[Ffmpeg-devel-irc] ffmpeg-devel.log.20190412

Sat Apr 13 03:05:04 EEST 2019

[01:32:20 CEST] <atomnuker> how many people are going to write ec code simd for dav1d before I get the clue giving it to someone else was a bad idea?
[01:33:26 CEST] <atomnuker> and the last 2 attempts are going the wrong way about it by assuming a specific cdf size
[01:34:18 CEST] <nevcairiel> optimizing the most common cases seperately is the essence of making stuff fast =p
[01:34:31 CEST] <jamrial> you should join #dav1d and mention it there
[01:35:18 CEST] <atomnuker> not when there's no need for it, my code was at least generic and overwrote/read as it saw fit as it padded all CDFs and just needed a loop for when they were big
[01:36:21 CEST] <atomnuker> actually I don't think they got big enough to need a loop at all, IIRC they fit in a single 256bit reg
[01:37:57 CEST] <atomnuker> oh well, I'll rewrite it when we port the codebase to lavc, no way I'm giving my code away to big corps under MIT
[01:39:32 CEST] <atomnuker> well, I do if they pay
[01:40:02 CEST] <BBB> <3
[01:40:39 CEST] <BBB> atomnuker: in the end it's about speed
[01:40:56 CEST] <BBB> your (our? I wrote part of that also) code didn't speed it up half as much as this code appears to do
[01:41:14 CEST] <atomnuker> it was unfinished IIRC
[01:41:28 CEST] <BBB> another issue, yes :)

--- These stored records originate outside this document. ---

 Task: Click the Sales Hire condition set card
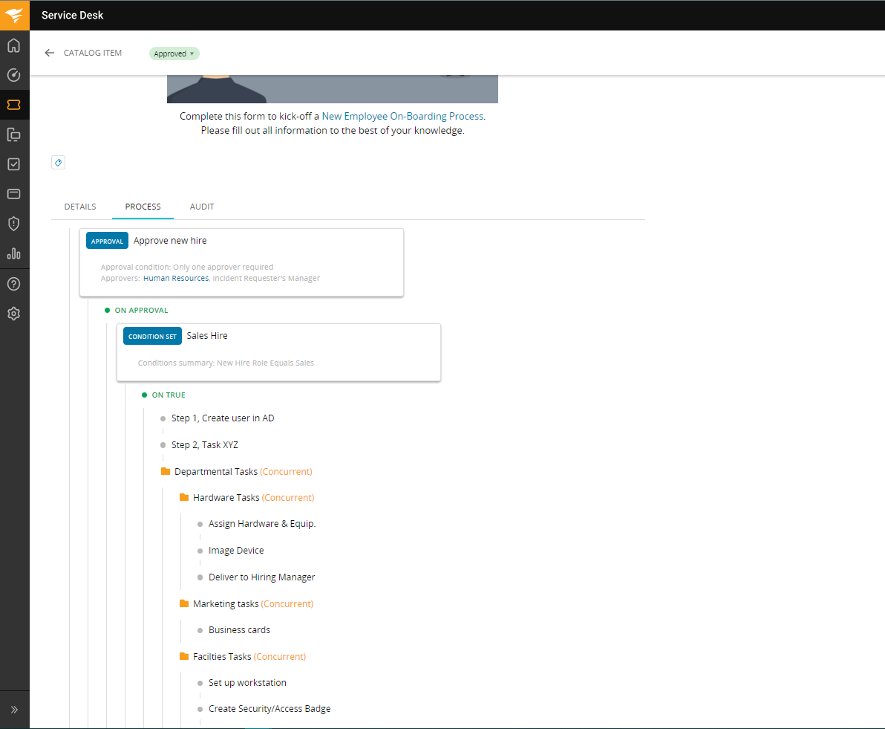tap(278, 351)
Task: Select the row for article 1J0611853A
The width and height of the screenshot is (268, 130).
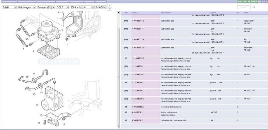Action: 194,107
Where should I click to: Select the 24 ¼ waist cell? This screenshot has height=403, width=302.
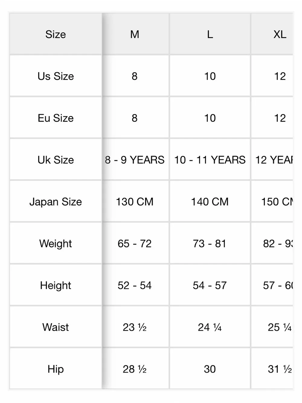coord(210,327)
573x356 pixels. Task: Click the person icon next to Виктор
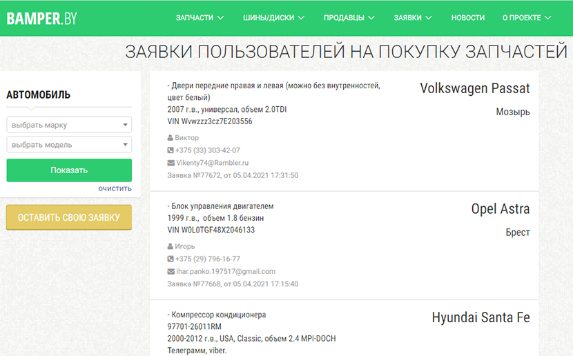click(171, 138)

[01:42:17 CEST] <atomnuker> I'll admit for small CDF sizes it didn't speed things up, it turns out avx2 is kinda too heavy
[01:43:17 CEST] <atomnuker> I think that was what I had to finish, specialcase 128bit simd for small CDFs
[01:45:07 CEST] <atomnuker> hmm, maybe even have separate functions for avx2/sse (macro'd in at runtime based on cdf size) since you don't want another branch
[10:02:25 CEST] <kurosu> it makes sense to optimize aggressively the most costly case, and then more generically the other ones
[16:58:30 CEST] <BtbN> Ghidras decompiler has very weird ways to express things. "state_byte = (uint)CONCAT11(1,(char)uVar2);" This is "movzx eax,al; or ah,1", so essentially (uVar2 & 0xFF) | 0x100.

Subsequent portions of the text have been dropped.